Arranging Words grew out of my desire to make letters, words, and idioms relatable and meaningful while recognizing that the English language is a slippery beast, and sometimes it’s hard to say what we mean. From my perspective, one of the ways to reveal the trickiness of words is to use humor. Many of the poems in Arranging Words are intended to be funny. Feel free to laugh. 

And that’s the bottom line. After being on this earth for almost 80 years, having experiences both good and bad, I like to write poetry that I hope makes readers think about life from an uncommon perspective, and, at times, laugh.  

About the Author:

Fran Abrams lives in Rockville, MD. Her poems have been published in literary magazines online and in print and appear in more than a dozen anthologies. In July 2022, the title poem of this book, “Arranging Words,” was a finalist in the 2022 Prime Number Magazine Award for Poetry. Her two previous books are: I Rode the Second Wave: A Feminist Memoir (2022) and The Poet Who Loves Pythagoras (2023). Learn more at and Connect on Facebook at Fran Abrams, Poet

Available on Amazon, Bookshop, and Barnes & Noble.

Memes: The Sunday Post hosted by The Caffeinated BookreviewerAlso, It's Monday: What Are You Readingand Sunday SalonStacking the Shelves.


  1. Interesting bio. I am one of the many non-poetry readers that everyone is always trying to reform, but it doesn't work.
    best, mae at

    1. As a poetry writer/dabbler myself, I'm scandalized!

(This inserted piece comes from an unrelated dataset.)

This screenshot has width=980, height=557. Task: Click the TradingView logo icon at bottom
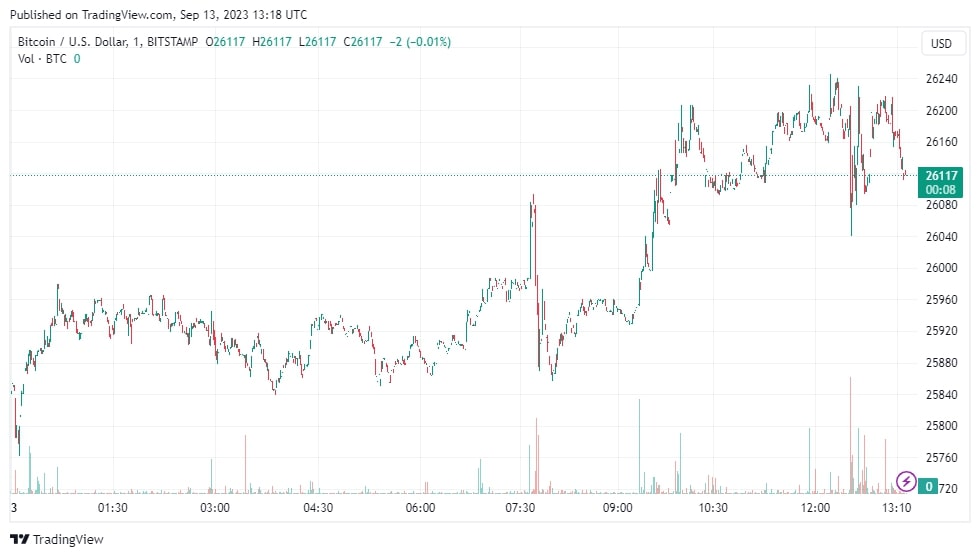20,540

Try writing a few words down when you are trying to sleep and can't or when you wake up too early to get up and can't get your mind to calm down.

  2. I am with Mae, I am not a huge poetry reader, but always think I will change that...but haven't yet.

    1. Hope you will find the right poet that will pique your interest. Modern day poet, Mary Oliver, is quite popular.

  3. I love poetry! Mary Oliver, Wendell Berry, T.S. Eliot are my favorites! Thanks for sharing. I am not however a math person so I am intrigued at the math poetry idea.

  4. I am so happy to be back with you after being blocked for so many months. I wonder why Norton's thought you and I needed be blocked as a dangerous place. Ha!

    Have a lovely month! Cheers! My Sunday Salon post

    1. That's a puzzle, Anne. Glad we are both back online and unblocked, thanks to you.

  5. Thank you for sharing Fran's poetry and her guest post.

  6. All the best stories, whether they be in books or movies or just told person to person in real life, are all poetry, I believe. I am an avid poetry reader. I believe firmly that someone with Fran's life experiences is a person who is equipped to write poetry. Thanks for sharing this poet and her book with us.

  7. Great cover! Poetry is nice to read from time to time.

  8. What an interesting bio and I love her poetry. Great post!

  9. Poetry is a constant art form across the ages. I admire writers who find it to be their outlet.
    Mary @Bookfan

  10. I won a poetry award in 3rd grade but am not a reader of poetry. Kinda like SciFi. I just can't. lol

  11. I love poetry, but have a hard time with modern English poetry, that really doesn't sound like poetry to me, for the most part. My favorite poet is Pablo Neruda. I also have favorite French poets, but they are not well known in the English world

  12. The Author Post adds interest to this work. I enjoy poetry and this sounds like it would be a good read. Thanks for sharing.